The district court did not abuse its discretion in enforcing the oral settlement agreement because its findings that Healey accepted the terms of a complete settlement agreement and that the agreement was supported by consideration were not contrary to law or clearly erroneous. See Golden v. Cal. Emergency Physicians Med. Grp., 782 F.3d 1083, 1089 (9th Cir. 2015) (construction and enforcement of a settlement agreement is governed by state law of contract interpretation); Maynard v. City of San Jose, 37 F.3d 1396, 1401 (9th Cir. 1994) (reversal of decision regarding enforceability of settlement agreement "is appropriate only if the court based its decision on an error of law or clearly erroneous findings of fact" (citation and internal quotation marks omitted)); Cain v. Price, 415 P.3d 25, 28 (Nev. 2018) (explaining that a settlement under Nevada law must be supported by consideration).
The district court did not abuse its discretion in denying Healey's motion for reconsideration because Healey set forth no valid grounds for such relief. See Sch. Dist. No. 1J, Multnomah County, Or. v. ACandS, Inc., 5 F.3d 1255, 1262-63 (9th Cir. 1993) (setting forth standard of review and grounds for reconsideration under Federal Rules of Civil Procedure 59 and 60).

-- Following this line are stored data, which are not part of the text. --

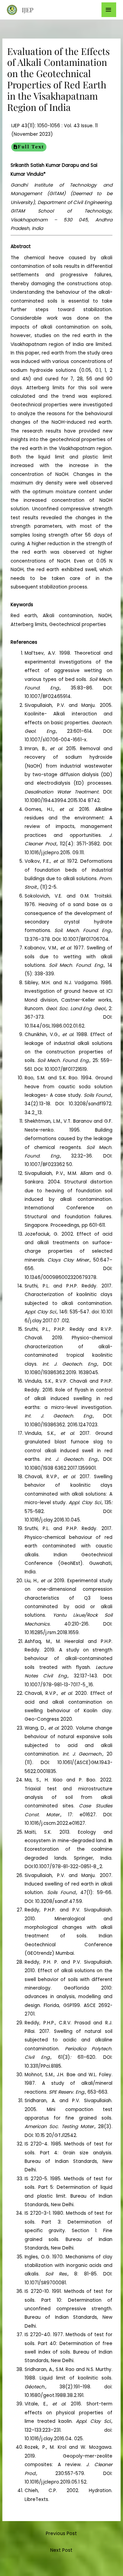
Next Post (61, 2550)
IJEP (27, 9)
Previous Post (61, 2533)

We do not consider matters not specifically and distinctly raised and argued in the opening brief, or arguments and allegations raised for the first time on appeal. See Padgett v. Wright, 587 F.3d 983, 985 n.2 (9th Cir. 2009).
AFFIRMED.
[*] This disposition is not appropriate for publication and is not precedent except as provided by Ninth Circuit Rule 36-3.
[**] The panel unanimously concludes this case is suitable for decision without oral argument. See Fed. R. App. P. 34(a)(2).